Well obviously, a machine is reading your confidential messages, if only to scan them for links. In the most benign case, the link scanning could be done in the skype client (closed source software on your machine), and MS's servers are seeing a list of links + an encrypted message.
The best recommendation I have at the current time is OTR https://en.wikipedia.org/wiki/Off-the-Record_Messaging, authenticate your key fingerprints, ensure that neither party's chat program is logging, and that both computers are free of malware.
Pidgin supports OTR, but it crashes enough to raise concerns about that last point.
I'm confused. The above poster asked what a good chat program is for communicating with other people (namely non-technical users) where the user can't get spied upon.
This isn't so much a "how can I be secure" question, but a "what alternatives to Skype do I have that work on Linux" question.
Which is one I'm also interested in, since I also want something thats (1)linux compatible, (2) easy and accessible for "average users" of any OS, (3) and secure. And I'm hoping for those things in that order.

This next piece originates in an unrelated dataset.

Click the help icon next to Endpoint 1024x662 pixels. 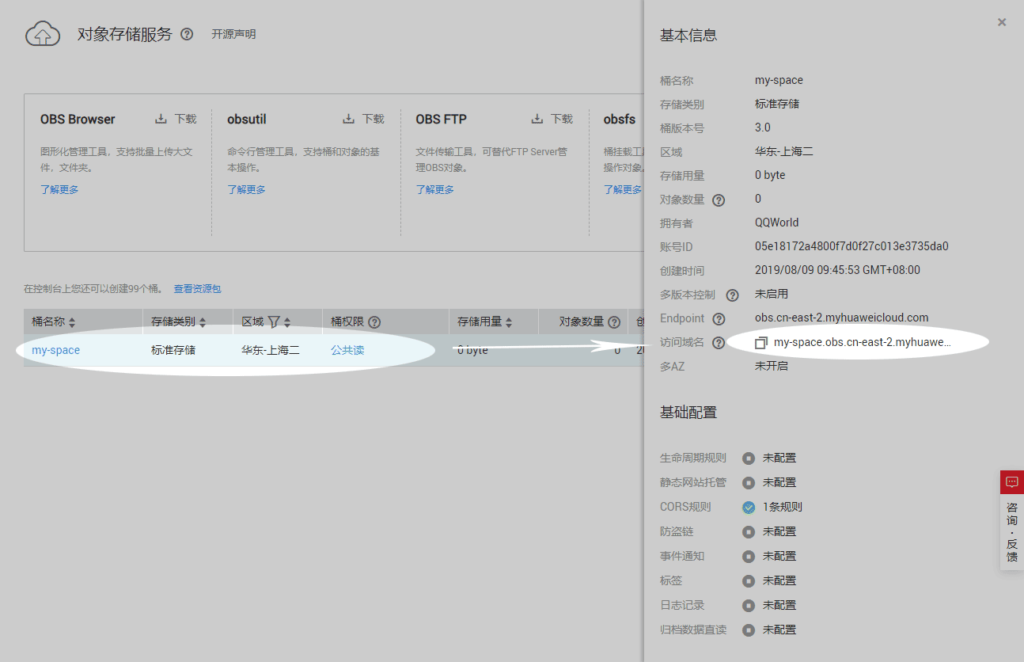point(717,319)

If you are talking to an average user (implied by #2), then there are short odds that at some point their machine will be compromised, at which point it doesn't matter how secure the communications channel is.

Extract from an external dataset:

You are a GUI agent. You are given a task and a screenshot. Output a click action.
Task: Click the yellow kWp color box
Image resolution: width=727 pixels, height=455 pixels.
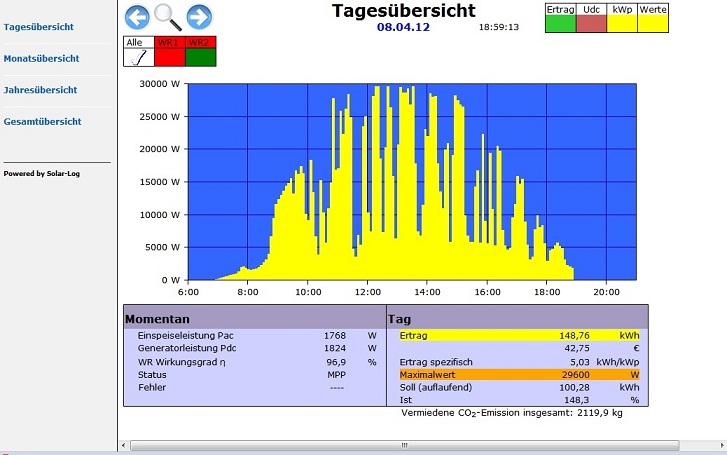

I should clarify, I don't mean secure from all angles. In terms of security I don't want a company looking through my chat logs, and I don't want someone who be able to see what I'm saying via a wifi sniffer.
I've switched to Yate's QT client (http://yate.null.ro) for all my communication needs. allocate about 512MB of RAM to a VM for Asterisk/Openfire/FreePBX, and connect to it. You'll have voice/video plus instant messaging, with no central authority snooping on all your conversations.
I realize I could probably use Yate for everything, but I know asterisk and openfire better at this point, so I use them. :)
I laughed, because it's funny to think that someone concerned about Microsoft snooping on their chat sessions would be willing to somehow publish those same messages into a (very public) blockchain.
As an ex-Microsoftie, I'm really happy Skype is doing this. Instant messages are one of the best ways to spread bad things to other people's computers by getting them to click on things. This is going to protect a lot of people.
Google goes through every Gmail that's sent or received, looking for keywords so they can target Gmail users with paid ads. And there's no way to opt out of this invasion of your privacy. Outlook.com is different—we don't go through your email to sell ads.
I've recently discovered that MSN censors IMs with some urls. From reports, it seems that the censor rules are really random too: e.g. everything with the .io tld. It also gave zero feedback that it was doing this, other than "error sending message".
That is not acceptable. If you think there is a virus in a URL, attach a warning as web browsers do with domains that have had reports of distributing malware. And beyond that, actually make sure that you only do this for sites that are really a danger, rather than making up arbitrary rules with exceedingly low precision.
I would prefer they put their efforts into making a secure operating system in the first place instead of trying to nanny their users in such a creepy fashion.
I suspect different teams are involved with scanning for malware URLs in Skype and implementing core OS protections, so the tradeoff you imply is illusory. Besides, Microsoft already puts a lot of effort into the security of Windows, with seemingly good results. There's nothing wrong with defense in depth.
This is just microsoft running chat logs through automation scripts. I'm would assume these links also coordinate content of the conversation with the link and are correlated into bing search results.
Side Note: I wouldn't be surprised if google chrome submits url and page content to googlebot (for crawling).
That's actually a lie, making people think a website is safe just because they see https:// in the address bar.
In fact, automated link visits is a common practice used by many email spam filters, and it makes sense to implement it in other messaging systems such as Skype.